CJ Werleman on what the reaction to the violence in Oregon reveals about the rising threat of fascism in America.

When fascism comes to America, its arrival will have less to do with ultra-nationalistic, flag-waving, hyper-Christians – as warned in the famous quote that’s too often erroneously attributed to 1930 Nobel Prize recipient Sinclair Lewis – and will come, instead, when actual card-carrying neo-Nazis and white supremacists are portrayed by the mainstream news media as the anti-fascists.

In the wake of yet another confrontation between an ad hoc coalition of militant anti-fascist leftists, who refer to themselves as “Antifa,” and the Proud Boys – whom the FBI has designated as an extremist group – pundits on both the right and the left have framed the latter the victim in Saturday’s violence in Portland, Oregon, by portraying them – not Antifia – as the real “anti-fascists”.

So much so, that the hashtag #AntifaTerrorists had become the number one trending topic on Twitter on Sunday, despite the fact that no Americans have been killed by anyone associated with the Antifa movement, according to former FBI counter-terrorism expert Michael German. And, despite the fact that right-wing extremists are responsible for 100% of all terrorist attacks on US soil since the end of 2017.

The group is using non-deadly means to counter and prevent domestic white terrorism and fascism, at the same time as sections of the media are trying to normalise both.

As part of Saturday’s violence, Andy Ngo – a prominent Far Right blogger and provocateur – was targeted by Antifa with milkshakes and raw eggs.

(PROBLEMS AND TASKS):
- a) In the article on the Portland violence, which group does the FBI designate as an extremist group?
- b) Rewrite the records, replacing "legend box" with "legend area" and keeping everything else the same. Omit the pictures from your version.
The records below are unrelated to the article on the Portland violence.

[Records of locating words and elements]
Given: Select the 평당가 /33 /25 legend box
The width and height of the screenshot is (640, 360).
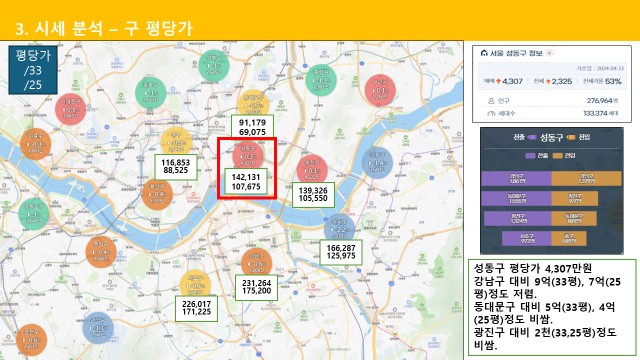Looking at the screenshot, I should tap(33, 70).
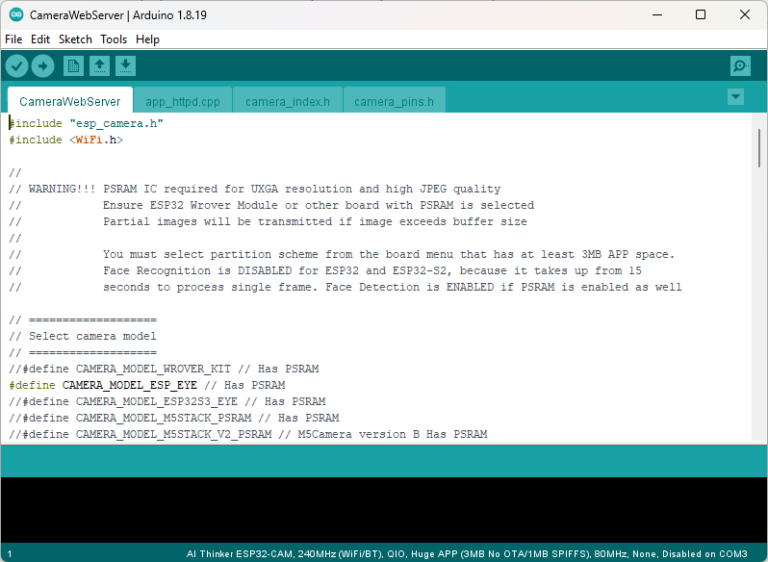Click the editor vertical scrollbar
The height and width of the screenshot is (562, 768).
pyautogui.click(x=759, y=150)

(SOLUTION SET):
- a) The Proud Boys.

- b)
Given: Select the 평당가 /33 /25 legend area
The width and height of the screenshot is (640, 360).
Looking at the screenshot, I should tap(33, 70).
Click the editor vertical scrollbar
The height and width of the screenshot is (562, 768).
pyautogui.click(x=759, y=150)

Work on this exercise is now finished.